Novos barbeiros em formação e futuros empreendedores

Hoje a barbearia de Marden, na zona sul de Teresina, conta com um sócio que veio do seu prazer de ensinar. O jovem Samuel Furtado, de 19 anos, foi aluno de Marden em um dos cursos no Senac e, por ter se destacado e ter uma visão empreendedora, somou aos esforços de Reis na barbearia que ele erguia na zona sul. “Eu me perguntava muito o que poderia fazer por esse bairro e comecei a ter ideias de algo para agregar aqui. Começamos a conversar e surgiu o convite para integrar o espaço. Hoje eu já tenho meus clientes fixos e já atendo muita gente”, destaca o jovem.

 

 Samuel e Marden hoje apostam juntos num projeto que pode mudar a realidade das pessoas da comunidade 

 

Entre as centenas de nomes capacitados por Marden, Sávio Felipe, de 24 anos, também é um dos que hoje vê sua realidade transformada com o ofício. Já atuante no mercado profissional, ele destaca que se inspira na trajetória do professor, assim como muitos outros.


“A história de vida do mestre me inspirou como todo. Um cara que veio pra capital, começou de baixo, com um valor do corte de R$ 4,99 e hoje é um profissional renomado, com trabalho reconhecido regionalmente. Me inspira até hoje a seguir meu desejo de abrir meu próprio negócio. E não desistir daquilo que lutamos”, acrescenta.

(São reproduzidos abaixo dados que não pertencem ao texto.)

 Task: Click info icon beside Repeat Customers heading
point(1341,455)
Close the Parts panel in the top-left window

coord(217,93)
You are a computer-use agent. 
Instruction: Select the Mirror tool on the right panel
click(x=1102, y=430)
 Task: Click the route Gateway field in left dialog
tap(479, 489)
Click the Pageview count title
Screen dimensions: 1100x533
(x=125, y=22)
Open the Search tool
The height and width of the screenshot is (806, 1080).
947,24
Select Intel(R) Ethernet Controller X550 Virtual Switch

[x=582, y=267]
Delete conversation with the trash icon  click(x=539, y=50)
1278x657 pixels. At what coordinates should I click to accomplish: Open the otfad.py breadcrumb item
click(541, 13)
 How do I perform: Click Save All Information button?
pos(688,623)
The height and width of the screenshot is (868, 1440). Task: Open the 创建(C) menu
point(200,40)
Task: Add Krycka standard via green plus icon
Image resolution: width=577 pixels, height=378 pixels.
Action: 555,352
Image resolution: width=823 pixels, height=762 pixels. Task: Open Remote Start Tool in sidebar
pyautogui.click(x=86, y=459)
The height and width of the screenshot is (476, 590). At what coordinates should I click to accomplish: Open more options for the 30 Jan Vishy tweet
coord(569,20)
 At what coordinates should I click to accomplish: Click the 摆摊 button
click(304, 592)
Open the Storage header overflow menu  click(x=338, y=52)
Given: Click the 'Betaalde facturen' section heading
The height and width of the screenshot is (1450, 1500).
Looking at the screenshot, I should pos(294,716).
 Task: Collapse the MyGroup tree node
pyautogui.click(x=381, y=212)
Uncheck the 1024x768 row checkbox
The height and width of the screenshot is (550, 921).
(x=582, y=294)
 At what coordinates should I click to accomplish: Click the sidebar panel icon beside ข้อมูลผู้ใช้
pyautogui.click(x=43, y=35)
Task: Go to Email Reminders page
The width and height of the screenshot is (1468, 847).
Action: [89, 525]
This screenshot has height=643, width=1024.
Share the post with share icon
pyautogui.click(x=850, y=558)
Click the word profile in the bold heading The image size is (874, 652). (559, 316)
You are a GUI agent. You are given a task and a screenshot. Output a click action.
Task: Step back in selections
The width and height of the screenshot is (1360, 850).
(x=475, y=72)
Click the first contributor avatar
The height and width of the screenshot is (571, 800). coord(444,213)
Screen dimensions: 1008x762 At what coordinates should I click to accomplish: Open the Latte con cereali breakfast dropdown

Sávio, que trabalha numa barbearia na Piçarra, zona Sul de Teresina, já está afiando sua navalha para novos cortes, independentes, seguindo seu sonho de montar o próprio negócio até o final do ano na sua casa, no vizinho bairro Cristo Rei. E apesar da coragem, ele destaca ainda a importância de buscar conhecimento em entidades como o Sebrae. “A gestão hoje em dia ela é para o primeiro empreendimento o que água é para nosso corpo. Essencial”, frisa.

Para ele, mais do que um ofício simples, a navalha e a tesoura podem mudar a realidade de muita gente. “É uma profissão que pode sim mudar a vida das favelas, não só pode, como é uma profissão que emerge das favelas. Garotos pretos em sua maioria tentam aprender essa arte pra se sair da criminalidade e podem ter uma vida boa”, finaliza.


Marden, que olha com orgulho os pupilos, diz que ainda vai apresentar o ofício para muita gente, pois a perspectiva é que sejam treinados muitos jovens da periferia que desejam amolar os sonhos, transformando as suas realidades e futuramente, servindo de peças para uma mudança ainda maior num contexto social cercado de dificuldades e violências.


“No futuro eu ainda me vejo como um empreendedor, mas principalmente alguém que estará tentando gerar qualificação e mão de obra”, finaliza, destacando que a mudança em um contexto social, da realidade de uma comunidade, parte da transformação individual, alimentando os sonhos das pessoas em se firmarem no mercado e terem uma vida confortável.